THE PROBLEM: Within the listing below, show every line that contains the word "toolbar".

DATA SHOWN:
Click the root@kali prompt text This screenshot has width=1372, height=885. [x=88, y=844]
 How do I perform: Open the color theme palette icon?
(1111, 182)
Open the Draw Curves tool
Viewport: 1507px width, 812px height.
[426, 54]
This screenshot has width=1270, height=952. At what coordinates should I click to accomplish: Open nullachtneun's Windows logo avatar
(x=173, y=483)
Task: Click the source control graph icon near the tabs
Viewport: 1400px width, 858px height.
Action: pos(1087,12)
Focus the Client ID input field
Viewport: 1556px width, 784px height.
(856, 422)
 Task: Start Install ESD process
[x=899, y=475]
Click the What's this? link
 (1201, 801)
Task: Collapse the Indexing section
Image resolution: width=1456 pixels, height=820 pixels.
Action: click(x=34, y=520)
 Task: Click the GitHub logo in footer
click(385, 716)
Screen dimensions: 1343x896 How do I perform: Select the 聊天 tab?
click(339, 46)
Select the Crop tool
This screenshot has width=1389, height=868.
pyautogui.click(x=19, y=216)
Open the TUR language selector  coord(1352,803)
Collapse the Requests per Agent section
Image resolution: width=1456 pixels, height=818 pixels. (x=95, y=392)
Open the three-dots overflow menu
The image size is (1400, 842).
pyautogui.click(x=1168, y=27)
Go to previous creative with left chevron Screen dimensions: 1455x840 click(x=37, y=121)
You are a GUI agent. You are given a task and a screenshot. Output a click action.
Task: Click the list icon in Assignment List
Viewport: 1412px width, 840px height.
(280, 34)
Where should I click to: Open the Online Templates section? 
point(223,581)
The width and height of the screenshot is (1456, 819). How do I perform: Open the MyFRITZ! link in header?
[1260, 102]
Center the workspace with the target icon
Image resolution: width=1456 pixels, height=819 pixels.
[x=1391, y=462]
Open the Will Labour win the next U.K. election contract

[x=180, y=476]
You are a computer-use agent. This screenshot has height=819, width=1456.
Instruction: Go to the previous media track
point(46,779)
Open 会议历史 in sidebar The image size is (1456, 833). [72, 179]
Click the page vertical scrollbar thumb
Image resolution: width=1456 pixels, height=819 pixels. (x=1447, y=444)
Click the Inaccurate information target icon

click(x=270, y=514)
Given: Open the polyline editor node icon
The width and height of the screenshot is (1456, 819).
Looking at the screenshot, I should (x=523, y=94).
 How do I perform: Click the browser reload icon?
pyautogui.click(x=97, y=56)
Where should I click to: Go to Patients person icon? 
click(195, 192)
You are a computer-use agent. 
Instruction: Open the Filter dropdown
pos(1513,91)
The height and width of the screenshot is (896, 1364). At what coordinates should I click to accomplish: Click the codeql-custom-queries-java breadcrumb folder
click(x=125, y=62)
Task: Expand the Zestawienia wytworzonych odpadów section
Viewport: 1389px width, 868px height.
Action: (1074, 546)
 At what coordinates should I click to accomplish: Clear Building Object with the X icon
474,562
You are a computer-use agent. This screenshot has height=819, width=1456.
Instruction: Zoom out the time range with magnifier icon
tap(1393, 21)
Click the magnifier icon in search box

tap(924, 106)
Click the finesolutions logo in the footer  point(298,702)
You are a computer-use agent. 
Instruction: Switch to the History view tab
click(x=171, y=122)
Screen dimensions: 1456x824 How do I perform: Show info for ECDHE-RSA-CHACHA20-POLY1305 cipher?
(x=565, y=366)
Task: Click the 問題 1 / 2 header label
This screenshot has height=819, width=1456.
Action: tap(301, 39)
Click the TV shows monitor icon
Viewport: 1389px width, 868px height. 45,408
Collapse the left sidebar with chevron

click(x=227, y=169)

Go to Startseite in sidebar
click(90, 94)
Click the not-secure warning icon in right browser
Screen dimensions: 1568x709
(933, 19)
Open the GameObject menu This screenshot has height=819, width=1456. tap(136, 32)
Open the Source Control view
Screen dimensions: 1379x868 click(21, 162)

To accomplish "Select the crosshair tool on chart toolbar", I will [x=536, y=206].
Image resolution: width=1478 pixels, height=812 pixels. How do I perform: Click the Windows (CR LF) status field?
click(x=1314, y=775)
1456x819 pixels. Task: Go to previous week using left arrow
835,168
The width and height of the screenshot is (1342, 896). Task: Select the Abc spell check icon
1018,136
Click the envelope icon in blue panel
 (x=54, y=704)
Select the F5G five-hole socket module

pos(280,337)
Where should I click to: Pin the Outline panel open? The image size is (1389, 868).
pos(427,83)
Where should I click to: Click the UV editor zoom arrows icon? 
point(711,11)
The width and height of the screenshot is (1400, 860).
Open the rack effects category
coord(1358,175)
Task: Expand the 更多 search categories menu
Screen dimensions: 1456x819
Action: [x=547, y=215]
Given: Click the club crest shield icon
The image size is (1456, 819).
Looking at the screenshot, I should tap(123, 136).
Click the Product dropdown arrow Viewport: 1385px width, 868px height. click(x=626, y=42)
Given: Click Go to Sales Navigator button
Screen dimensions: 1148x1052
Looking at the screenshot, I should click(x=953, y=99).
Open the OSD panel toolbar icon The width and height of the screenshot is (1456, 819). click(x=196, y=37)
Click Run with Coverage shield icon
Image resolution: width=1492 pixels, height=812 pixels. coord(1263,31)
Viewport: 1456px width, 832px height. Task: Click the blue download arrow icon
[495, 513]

RESPONSE:
To accomplish "Select the crosshair tool on chart toolbar", I will [x=536, y=206].
Open the OSD panel toolbar icon The width and height of the screenshot is (1456, 819). click(x=196, y=37)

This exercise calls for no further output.